Em um contexto de mundo globalizado, cada vez mais é necessária uma figura política forte a qual, além de representar os interesses da nação, restaure o bem-estar da sociedade. Porém, a polarização social implica o conflito de interesses e, por consequência, a instabilidade política : o viés político é reflexo das interações da coletividade em um país. Desse modo, há um perigo ligado ao surgimento de heróis patriotas, pois esses não são produto das necessidades comuns , mas sim de vontades divergentes - e individualistas - da população.

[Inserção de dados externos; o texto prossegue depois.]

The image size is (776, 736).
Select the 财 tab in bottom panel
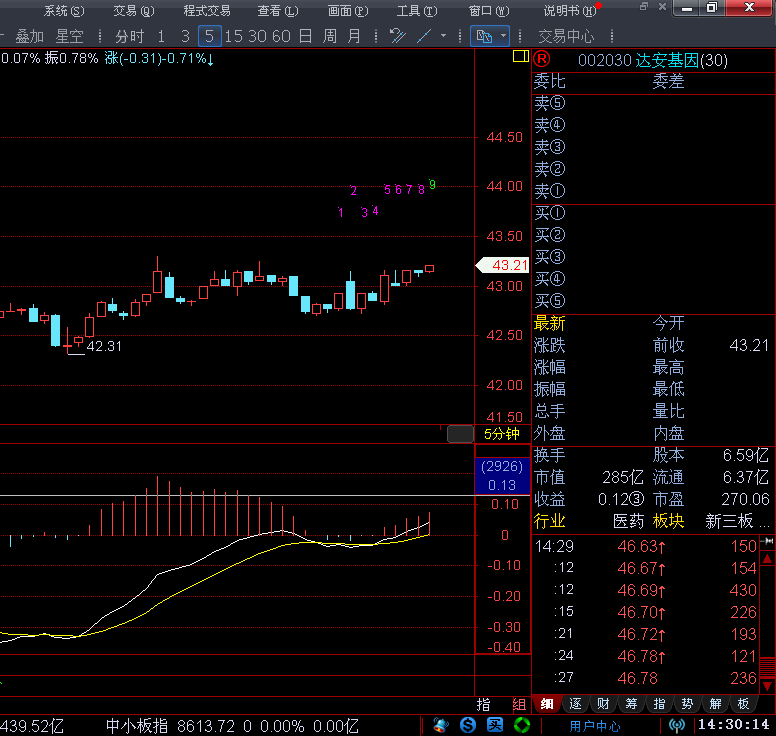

Por conseguinte, a educação política é essencial para evitar a ascensão desses representantes.

Inicialmente, é fulcral ressaltar o papel da sociedade para a correta atuação dos políticos por ela eleitos, pois, em um estado democrático de direito, à comunidade é dado o poder de decisão quanto aos representantes. Esse contexto é reforçado pela teoria política de Thomas Hobbes, filósofo, a respeito do contrato social, no qual o poder do Leviatã, o governante, é o reflexo da força social. Nesse aspecto, a instabilidade política é resultado de uma sociedade instável e conflituosa, cujos interesses não podem resultar na escolha de um político versátil, mas sim tendencioso, o herói patriota. Dessa maneira, a figura heroica surge para salvar o individulismo de apenas uma parte da população.

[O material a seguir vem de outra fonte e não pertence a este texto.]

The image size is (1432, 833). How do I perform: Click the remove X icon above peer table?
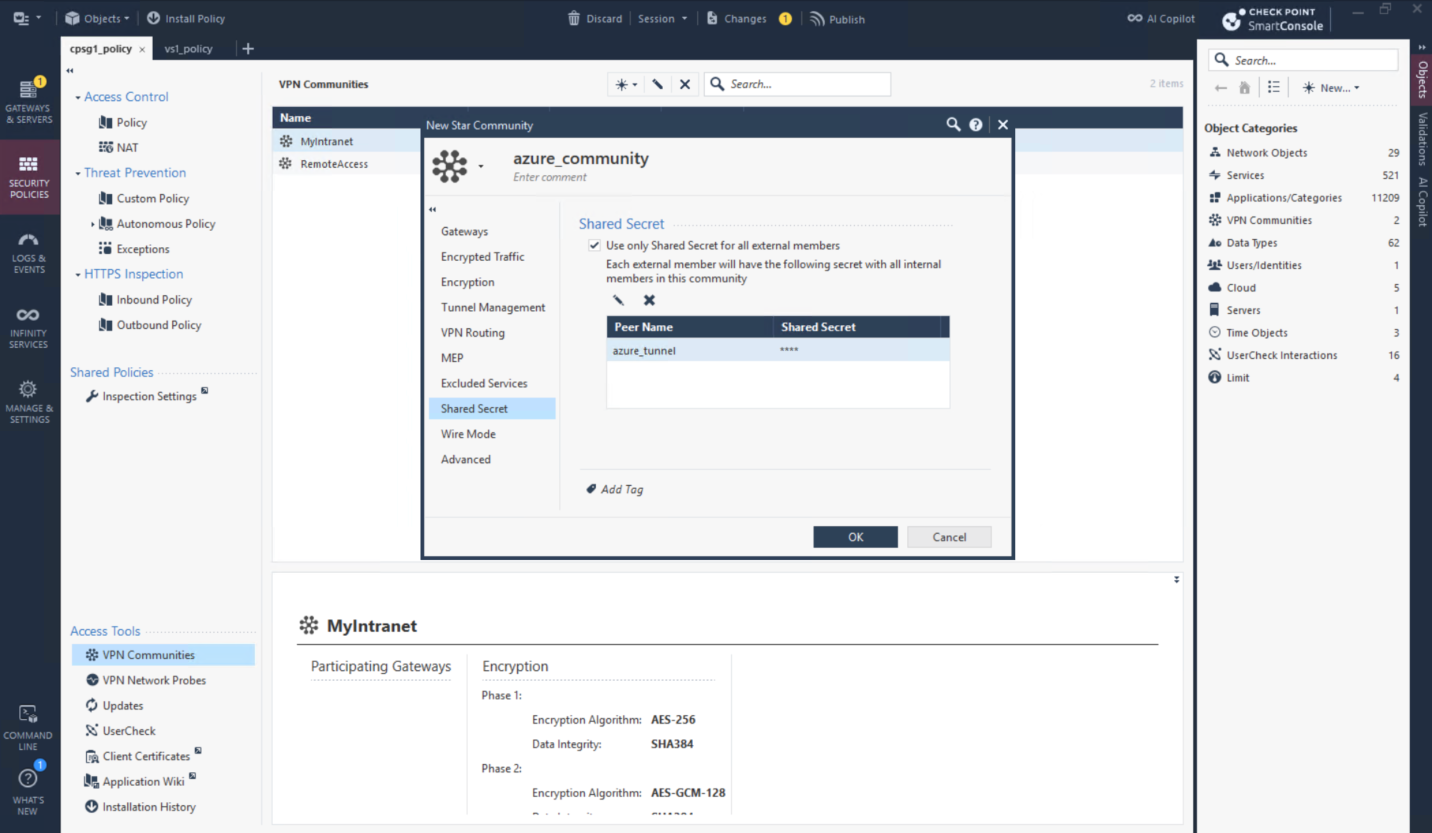click(x=649, y=300)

Ademais, a orientação política de quaisquer cidadãos é direito de expressão constitucional e deve ser respeitada. Entretanto, requer-se cautela em tempos nos quais há instabilidade política , uma vez que os interesses estão sujeitos à ilusão de uma figura patriota apelativa. Sob esse viés, aplica-se a teoria utilitarista de Bentham, filósofo, a qual determina o que é certo por meio de uma visão subjetiva e não pelo que é naturalmente correto, por exemplo, a escolha de um líder por conveniência em vez de por benefício geral da nação. A partir disso, requer-se uma educação política para evitar que esses representantes subjuguem a sociedade.

Portanto, o Ministério da Educação deve propor projetos de educação política nas escolas, visto que essas instituições são formadoras de cidadãos, por meio da base nacional curricular comum, com a finalidade de erradicar o analfabetismo político e de evitar a ascensão de figuras patrióticas incompatíveis com o bem-estar geral da sociedade.